Dans un communiqué officiel référencé N° 0025/2026, rendu public lundi 14 septembre, l’autorité urbaine explique que cette décision fait suite aux directives de la haute hiérarchie ainsi qu’aux décisions prises par les autorités provinciales du Kongo Central.
La mairie invite, par conséquent, la population et les acteurs politiques à se conformer à cette mesure, prise dans un contexte politique marqué par la préparation du Dialogue national inclusif annoncé par le président de la République, Félix-Antoine Tshisekedi Tshilombo.
Pour assurer l’application de cette décision, les responsables urbains chargés de la sécurité ont été instruits de veiller au respect de l’interdiction.

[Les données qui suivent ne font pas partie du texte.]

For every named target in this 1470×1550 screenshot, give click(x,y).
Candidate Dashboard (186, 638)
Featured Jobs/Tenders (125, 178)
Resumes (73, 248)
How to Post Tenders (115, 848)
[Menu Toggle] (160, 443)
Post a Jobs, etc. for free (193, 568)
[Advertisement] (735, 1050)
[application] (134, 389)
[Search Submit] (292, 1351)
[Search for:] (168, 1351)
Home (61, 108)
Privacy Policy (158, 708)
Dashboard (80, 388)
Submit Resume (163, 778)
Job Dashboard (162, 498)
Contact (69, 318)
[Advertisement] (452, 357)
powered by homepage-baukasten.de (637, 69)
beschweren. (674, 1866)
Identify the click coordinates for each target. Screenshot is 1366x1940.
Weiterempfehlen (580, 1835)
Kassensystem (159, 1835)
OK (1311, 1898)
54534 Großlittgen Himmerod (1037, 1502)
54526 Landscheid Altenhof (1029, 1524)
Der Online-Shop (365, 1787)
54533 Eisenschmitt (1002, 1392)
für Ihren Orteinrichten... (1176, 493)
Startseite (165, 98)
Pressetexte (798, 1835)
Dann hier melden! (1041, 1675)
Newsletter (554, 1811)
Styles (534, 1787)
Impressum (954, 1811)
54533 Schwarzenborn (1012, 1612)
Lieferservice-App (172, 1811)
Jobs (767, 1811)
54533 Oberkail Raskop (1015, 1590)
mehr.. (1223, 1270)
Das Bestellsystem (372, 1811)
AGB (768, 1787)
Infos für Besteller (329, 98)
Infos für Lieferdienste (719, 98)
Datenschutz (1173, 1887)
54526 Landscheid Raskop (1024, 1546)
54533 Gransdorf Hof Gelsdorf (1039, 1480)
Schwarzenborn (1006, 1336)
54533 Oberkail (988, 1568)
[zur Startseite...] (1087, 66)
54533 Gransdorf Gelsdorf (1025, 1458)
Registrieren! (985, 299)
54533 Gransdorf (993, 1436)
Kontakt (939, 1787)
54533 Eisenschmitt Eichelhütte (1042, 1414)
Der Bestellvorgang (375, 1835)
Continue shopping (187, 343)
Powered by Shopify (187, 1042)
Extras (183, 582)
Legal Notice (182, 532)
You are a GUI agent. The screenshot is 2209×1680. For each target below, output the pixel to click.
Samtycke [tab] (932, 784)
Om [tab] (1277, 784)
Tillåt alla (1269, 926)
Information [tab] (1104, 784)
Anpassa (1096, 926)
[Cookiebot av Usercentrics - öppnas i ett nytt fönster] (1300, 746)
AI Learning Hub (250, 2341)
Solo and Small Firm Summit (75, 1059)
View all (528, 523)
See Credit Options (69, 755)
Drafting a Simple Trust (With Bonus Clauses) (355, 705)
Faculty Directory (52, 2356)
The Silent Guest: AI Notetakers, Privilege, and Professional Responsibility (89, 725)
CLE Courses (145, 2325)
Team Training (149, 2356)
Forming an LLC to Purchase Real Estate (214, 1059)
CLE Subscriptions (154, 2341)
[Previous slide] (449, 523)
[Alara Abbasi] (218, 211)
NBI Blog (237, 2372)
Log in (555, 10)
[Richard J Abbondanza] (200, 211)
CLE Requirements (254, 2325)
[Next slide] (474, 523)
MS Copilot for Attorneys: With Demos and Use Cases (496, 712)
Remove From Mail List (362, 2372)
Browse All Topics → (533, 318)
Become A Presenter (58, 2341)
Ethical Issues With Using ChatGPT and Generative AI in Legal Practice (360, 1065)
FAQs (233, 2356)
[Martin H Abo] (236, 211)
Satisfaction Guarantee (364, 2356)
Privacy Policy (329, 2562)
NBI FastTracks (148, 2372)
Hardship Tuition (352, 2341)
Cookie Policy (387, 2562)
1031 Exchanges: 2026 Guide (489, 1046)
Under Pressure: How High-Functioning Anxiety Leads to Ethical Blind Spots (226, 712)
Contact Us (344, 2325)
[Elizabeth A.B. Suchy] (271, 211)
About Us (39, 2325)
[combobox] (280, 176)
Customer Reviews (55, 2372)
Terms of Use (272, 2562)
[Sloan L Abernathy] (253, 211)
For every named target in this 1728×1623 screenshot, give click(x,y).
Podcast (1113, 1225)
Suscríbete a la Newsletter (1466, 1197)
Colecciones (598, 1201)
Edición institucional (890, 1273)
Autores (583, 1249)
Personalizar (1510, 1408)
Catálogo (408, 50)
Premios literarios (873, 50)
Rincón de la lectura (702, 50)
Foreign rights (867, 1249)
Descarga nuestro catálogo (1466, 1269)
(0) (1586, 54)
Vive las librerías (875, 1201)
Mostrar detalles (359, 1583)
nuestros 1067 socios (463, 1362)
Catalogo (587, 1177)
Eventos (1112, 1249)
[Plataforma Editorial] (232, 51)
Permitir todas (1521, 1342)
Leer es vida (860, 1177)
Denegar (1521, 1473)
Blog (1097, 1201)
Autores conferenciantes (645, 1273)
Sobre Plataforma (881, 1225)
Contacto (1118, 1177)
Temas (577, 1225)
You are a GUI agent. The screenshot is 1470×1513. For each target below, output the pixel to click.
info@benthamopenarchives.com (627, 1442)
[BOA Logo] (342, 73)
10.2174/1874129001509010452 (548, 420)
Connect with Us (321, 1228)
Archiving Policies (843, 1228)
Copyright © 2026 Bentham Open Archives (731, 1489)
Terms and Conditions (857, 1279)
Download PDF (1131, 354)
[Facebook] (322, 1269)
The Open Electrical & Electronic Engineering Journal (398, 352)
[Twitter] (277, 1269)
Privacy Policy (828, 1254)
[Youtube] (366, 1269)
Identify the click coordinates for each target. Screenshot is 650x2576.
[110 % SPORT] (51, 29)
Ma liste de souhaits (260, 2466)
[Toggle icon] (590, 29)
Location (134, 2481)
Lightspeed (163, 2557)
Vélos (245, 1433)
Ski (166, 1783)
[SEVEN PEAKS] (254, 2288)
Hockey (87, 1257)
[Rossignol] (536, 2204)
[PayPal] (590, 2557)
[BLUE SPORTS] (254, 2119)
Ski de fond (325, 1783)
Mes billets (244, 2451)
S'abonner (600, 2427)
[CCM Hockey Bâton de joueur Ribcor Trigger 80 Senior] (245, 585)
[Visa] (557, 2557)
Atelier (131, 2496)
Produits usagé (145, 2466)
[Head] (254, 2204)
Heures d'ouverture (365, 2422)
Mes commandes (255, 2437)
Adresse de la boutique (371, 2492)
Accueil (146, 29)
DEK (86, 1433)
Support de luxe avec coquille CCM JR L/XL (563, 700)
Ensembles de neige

Les bourgmestres des trois communes que compte la ville de Matadi sont également appelés à assurer l’exécution de cette mesure dans leurs juridictions respectives.
Le maire Dominique Nkodía Mbete entend faire appliquer la décision avec rigueur, notamment durant cette période qu’il considère comme particulièrement sensible sur le plan politique.
Cette annonce intervient alors que les autorités congolaises mettent en avant la perspective d’un Dialogue national inclusif, présenté comme un cadre devant réunir différentes composantes de la société autour des questions d’intérêt national.
L’interdiction de la mairie intervient surtout dans un contexte marqué par l’intention annoncée de l’opposition congolaise d’organiser une marche politique ce mardi 15 septembre 2026.
Cette coïncidence pourrait compliquer la tenue de cette mobilisation dans la ville de Matadi, les organisateurs étant désormais appelés à tenir compte des nouvelles directives des autorités urbaines et provinciales.
Le communiqué de la mairie ne précise toutefois pas la durée exacte de l’interdiction ni les éventuelles modalités permettant l’autorisation de certains rassemblements publics.